Der einheitliche Wahlvorschlag.

In vielen Fällen, so auch jahrelang in Oberhausen bis zum Einzug der AfD in den Rat im Jahre 2020, gibt es einen einheitlichen Wahlvorschlag. Es bestimmt § 50 Abs. 3 Satz 1:

„Haben sich die Ratsmitglieder zur Besetzung der Ausschüsse auf einen einheitlichen Wahlvorschlag geeinigt, ist der einstimmige Beschluß der Ratsmitglieder über die Annahme dieses Wahlvorschlages ausreichend.“

Tatsächlich hatten sich die selbsternannten „Demokraten“ des Rates auf einen einheitlichen Wahlvorschlag geeinigt, aber die Nominierung eines eigenen AfD-Kandidaten erzwang ohne weiteres die Wahl (Stimmenthaltung oder ungültige Stimmen hindern die Einstimmigkeit nicht). Diese ist bereits auf Verlangen eines einzigen Ratsmitgliedes geheim durchzuführen (§ 50 Abs. 2.1 GO NRW).

Listenverbindungen.

Mit einem Grundsatzurteil vom 9. 12. 2009 hat das Bundesverwaltungsgericht der gelegentlich bis dahin geübten Praxis ein Ende gesetzt, wonach mehrere Fraktionen oder Gruppen gemeinsame Wahlvorschläge einreichten, um sich gegenseitig abwechselnd Ausschußplätze zu sichern, die sie sonst ihrer geringen Größe wegen nicht bekommen hätten:

„Ein gemeinsamer Wahlvorschlag mehrerer Fraktionen für die Wahl zur Besetzung der Ausschüsse der Gemeindevertretung ist auch dann unzulässig, wenn ihm eine durch einen Koalitionsvertrag vereinbarte Zusammenarbeit der Fraktionen zugrunde liegt.“

In dem konkreten Fall hatten sich zwei kleine Fraktionen der CDU angeschlossen und in einem Koalitionsvertrag vereinbart, daß den beiden kleineren Koalitionären drei bzw. ein Ausschußsitz überlassen werde.

Erlaubt ist natürlich der Zusammenschluß zweier Gruppen im Rat, um dadurch Fraktionsrechte und Ausschußsitze zu erhalten. § 56 GO NRW sieht freiwillige Vereinigungen von Ratsmitgliedern oder von Mitgliedern einer Bezirksvertretung, die sich auf der Grundlage grundsätzlicher politischer Übereinstimmung zu möglichst gleichgerichtetem Wirken zusammengeschlossen haben, ausdrücklich vor.

Absprachen und Leihstimmen.

Absprachen und Leihstimmen sind natürlich erlaubt, auch wenn sie in der Praxis dazu führen, daß man den Grundsatz der Spiegelbildlichkeit aushebelt.

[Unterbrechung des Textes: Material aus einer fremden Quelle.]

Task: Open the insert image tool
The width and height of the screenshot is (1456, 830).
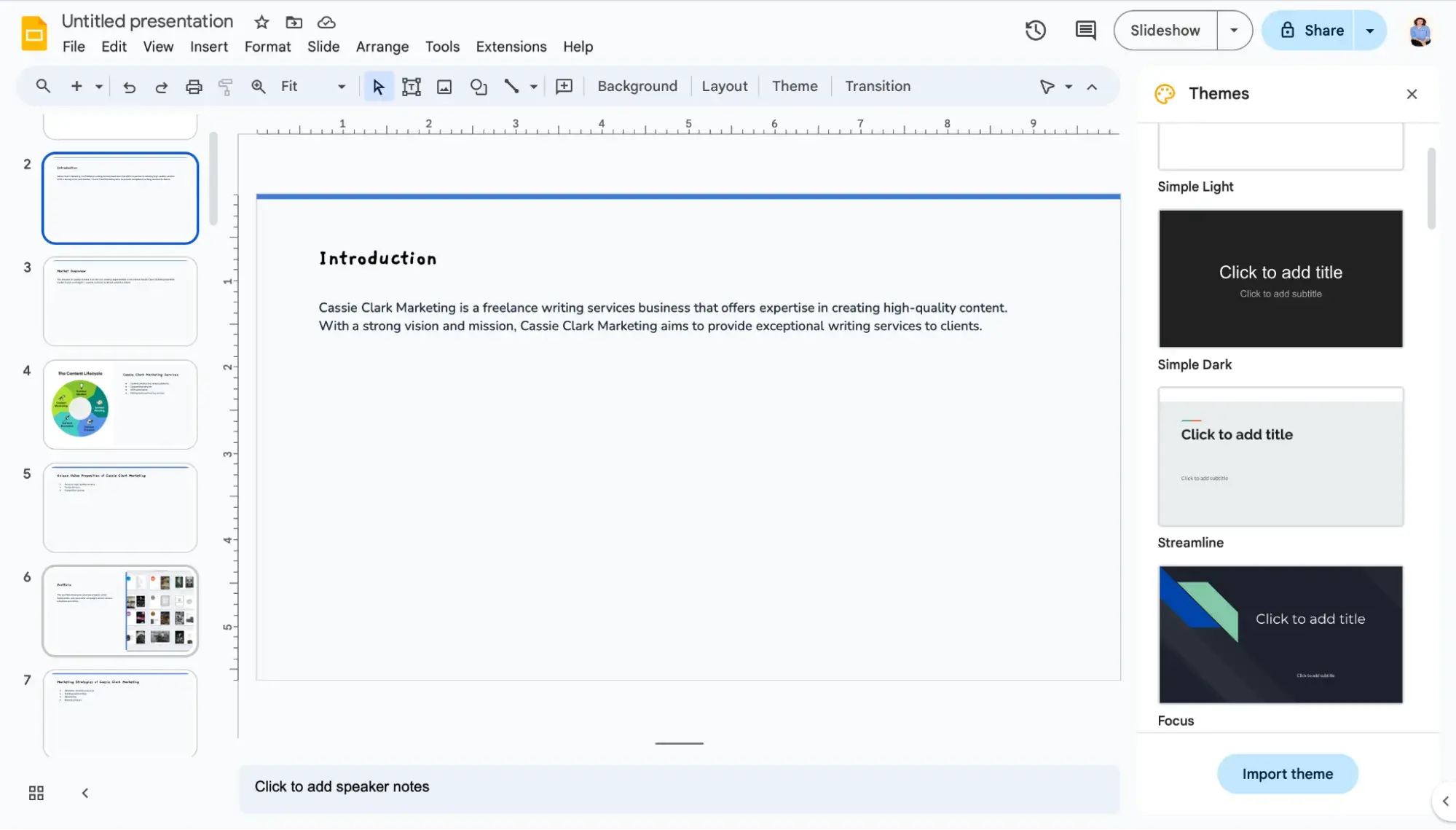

Ein solches Verfahren ist anhand der Abstimmungen zu Ausschußsitzungen im Dezember 2020 im Bochumer Stadtrat ausführlich beschrieben worden: Grüne und CDU maßen sich an zu bestimmen, wer in den Ausschüssen des Stadtrats abstimmen darf.

Das Verwaltungsgericht Gelsenkirchen hat einem Antrag der Betroffenen „Partei / Stadtgestalter“ stattgegeben und die Neuwahl der Ausschüsse verfügt. Diese ist dann in der Ratssitzung am 4. 2. 2021 erfolgt.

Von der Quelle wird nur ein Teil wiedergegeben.